Once you get through the bumbling temporary-member sign in process of the RSL, walk towards the light at the very end of the lobby tunnel until you hit a dark and moody cave-like space that doesn't feel like an RSL at all. You'll notice a contemporary art installation (a fish to be exact) that hangs from the ceiling above a long, boat-shaped high-top communal table that commands the entire room, while boldly lit grey cement walls, an outdoor bamboo garden and bottle green vertical tiling will have a dramatic calming effect on your senses.
When seated, ask for Carmine. He's Italian and will take care of you from start to finish with some good old-fashioned friendly service. Once he's run you through the share-plate spiel, you'll find a decent drinks menu complete with cocktails and a one-page dinner menu boasting an array of Korean, Chinese, Thai, Vietnamese and Indonesian goodies.
If you start with the bao, skip the platter of all four flavours and just go for the fried chicken ($6) or the barbecue pork ($7). Both proteins are cooked well with delicious sauces to match. Unfortunately, the steamed bao buns are not made in-house, but they do the trick.
If spring rolls ($7) are your go-to, don't expect uniform presentation. Some are more golden in appearance, while others have a cracked casing, but don't let that put you off, because what it lacks in looks, it makes up for in taste with its moreish shiitake mushroom and cabbage filling, and thin and crispy outside.

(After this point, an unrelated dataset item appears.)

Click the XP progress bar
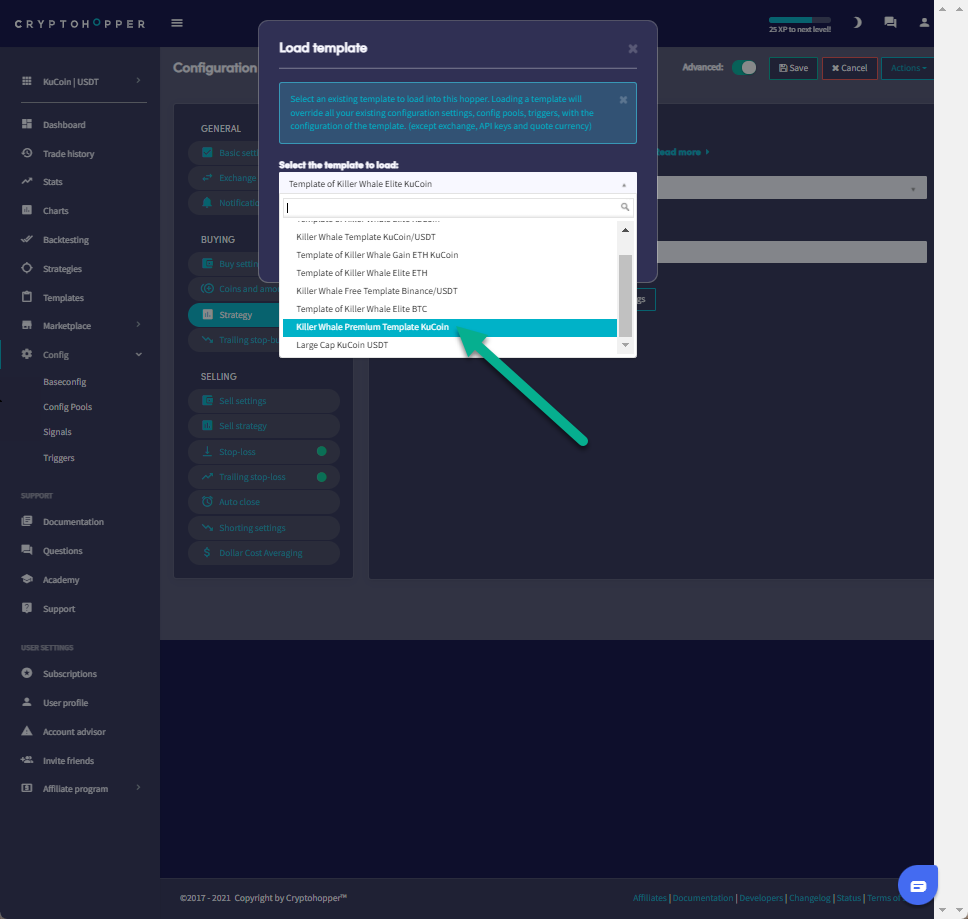 799,20
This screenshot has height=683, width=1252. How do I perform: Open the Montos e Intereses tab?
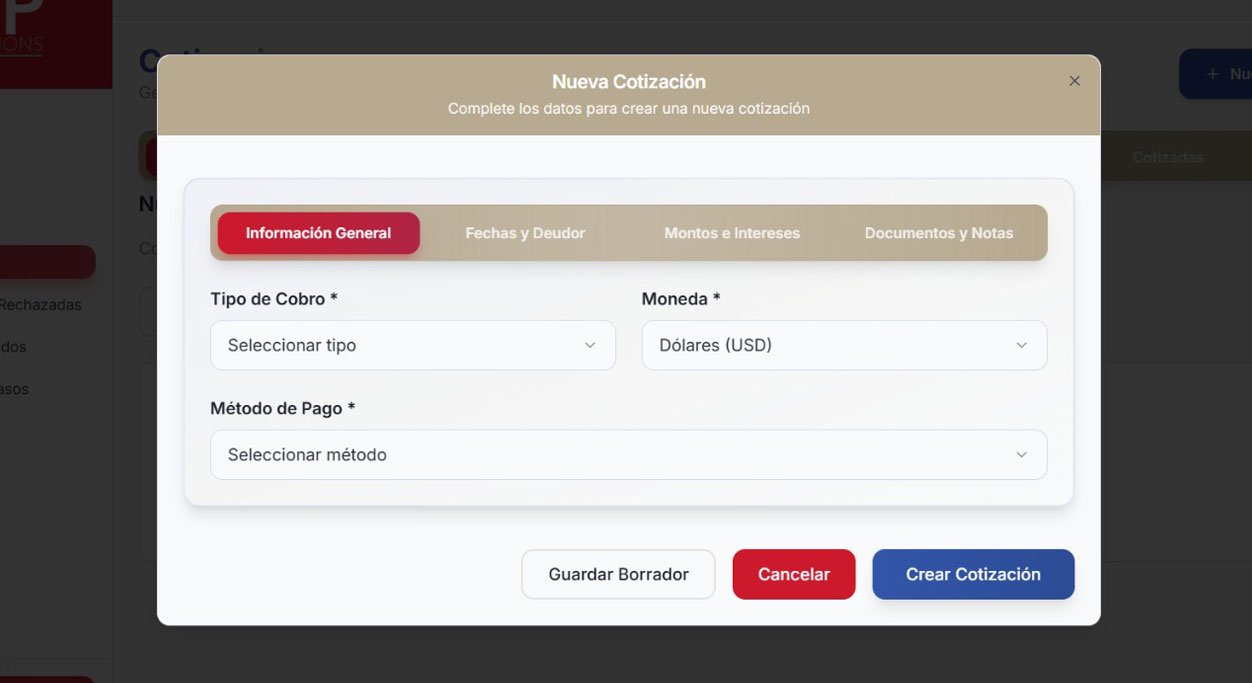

You're spoiled for choice with the larger plates and prices are fairly reasonable, ranging from $18–$39. There's a decent selection of seafood dishes, too, for those not in the mood for the meatier options. If poultry is more your game, the yellow spiced fried Maryland pieces with turmeric, lemongrass and sambal ($18) is presented beautifully on the plate with Vietnamese rice crackers and spears of cucumber neatly stacked. The sambal has a decent hit of chilli, but the Maryland is deboned, so the juiciness can fluctuate between each piece.
There are also two curries to choose from and the red beef ($25) looks as though it stepped straight off the cover of a magazine. It's loaded with flavour, but leans toward the sweeter side. It's best mopped up with roti ($3), but again, it's not made in-house, which is disappointing considering head chef Freddie Salim is ex-Longrain, so opt for a bowl of steamed rice instead to soak up all the sauce — because, there's a lot of sauce. And if you're craving pho ($16), it's best to check with the restaurant ahead of time, because while it appears online, it seems to be a dish only served seasonally.
The lunch and dinner menus do differ, so don't get caught out. And if you're going for dinner, go earlier than later, because the restaurant empties around 8.30pm and it can get a little too quiet for comfort.
While the dining experience is sleeker than others in the area, it doesn't live up to the Longrain expectation, and when there's delicious cheap eats to be consumed just around the corner in Campsie and Ashfield, it's hard to justify some of the heftier price tags.